In turn, the one thing we often look to for respite can no longer salve our festering anxiety. Movies don’t offer the hours of escape we crave anymore, because even the studios, the blockbuster mills, don’t attempt to deny the presence of the Sword of Damocles hanging sharp over our heads. Instead, big budget movies point directly to it.
In Venom, ersatz Elon Musk, Carlton Drake (Riz Ahmed), performs alien-human hybrid experiments on San Francisco vagrants (of which there are many, the movie implies, because San Francisco is the urban poster child for the housing crisis) to eventually figure out how humans can live off-planet. Dr. Skirth (Jenny Slate, token and expendable lady scientist) tells Eddie Brock (Tom Hardy) that Drake has been urgently planning his interstellar escape because our species basically has a generation left, if that, before catastrophe. Brock understands completely, nods without flinching at Skirth’s prognostications.
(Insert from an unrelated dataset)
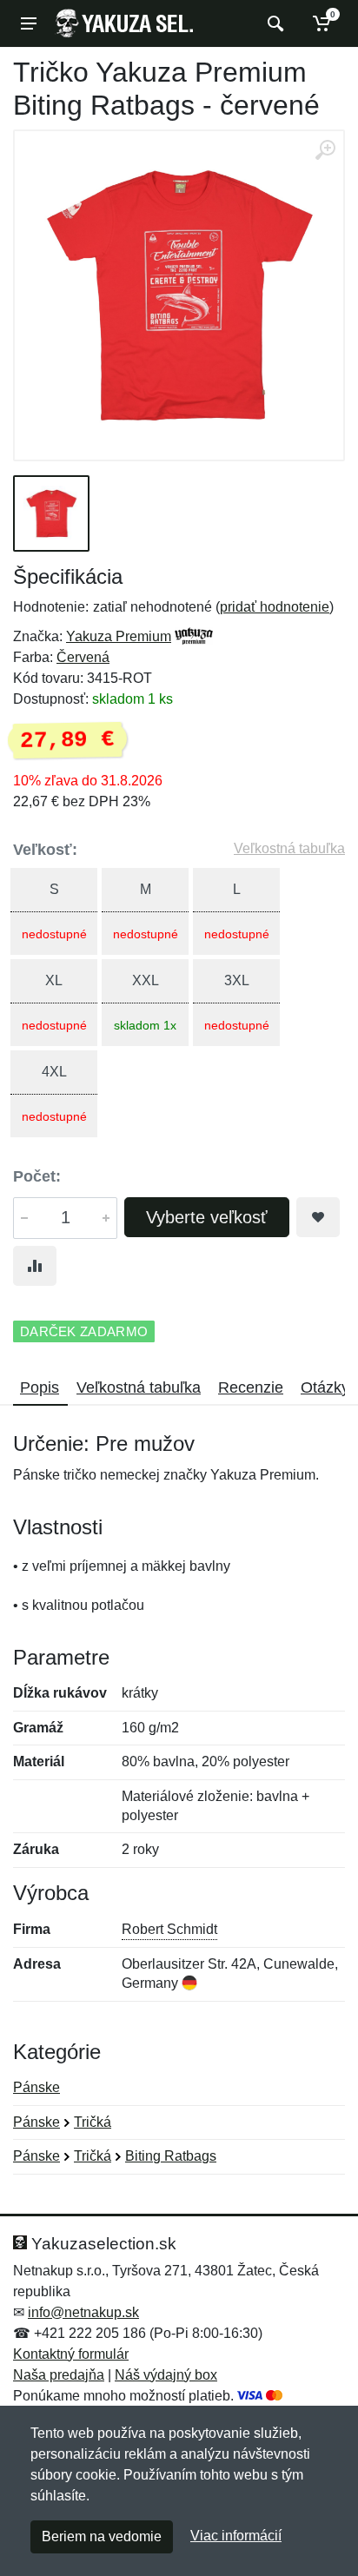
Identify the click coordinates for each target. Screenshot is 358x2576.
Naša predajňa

In The Predator, Olivia Munn’s Dr. Casey Bracket speculates that either the Predator aliens are visiting earth often to collect as many sterling human specimens as possible before the planet dies, or they’re readying for colonization, since soon the planet’s overall temperature will become uninhabitable for most human life. Regardless, our future’s bleak, and no amount of Shane Black’s wisecracks can dispel the desperation at the heart of his movie’s plot.
In Ready Player One, our cities are endless wastes of trash and stacked jalopies, reality no longer viable, so the human race escapes to virtual reality—finds worth there, makes friends there, competes there, falls in love there—with the final reward for succeeding within that virtual realm a sanctioned life of nostalgia. Escaping the present by hiding in the past.
Even within smaller films, eradication looms. First Reformed presents our environmental crisis as a spiritual one, an untenable split between how a faithful person must act and how most of us don’t. Hold the Dark, Jeremy Saulnier’s follow-up to Green Room, thrusts writer and wolf expert Russell Core (Jeffrey Wright) into the Alaskan tundra, never allowing to him to leave behind civilization’s ills. The mother of a murdered boy (Riley Keough) whispers to him, sullenly, “There’s something wrong with the sky.” The wolves at her door are acting strangely, “savaging” their young due to what Core describes as considerable changes in their environment. Obvious metaphor or not, we have ruined our world. We kill our young.
Reckoning with an ecological apocalypse is now expected of us, a facet of life. So we do what we’ve always done, which is to bargain with the universe, to find a way out. Though we know how Neil Armstrong’s story ends, First Man makes heroic this quest to leave the earth behind because we need to leave the earth behind. We have accepted that “there’s something wrong with the sky” because there has been something wrong with the sky for a long time now. Like a distant dream, we’ve thought of catastrophe as an incomprehensible act. First Man makes that comprehensible, collapsing our past endeavors into the present by representing every step—powdery or cacophonous or otherwise—as an immediate, dangerous reminder of our impending devastation. That our time is almost up. That our last chance has likely passed. And that no one will save us.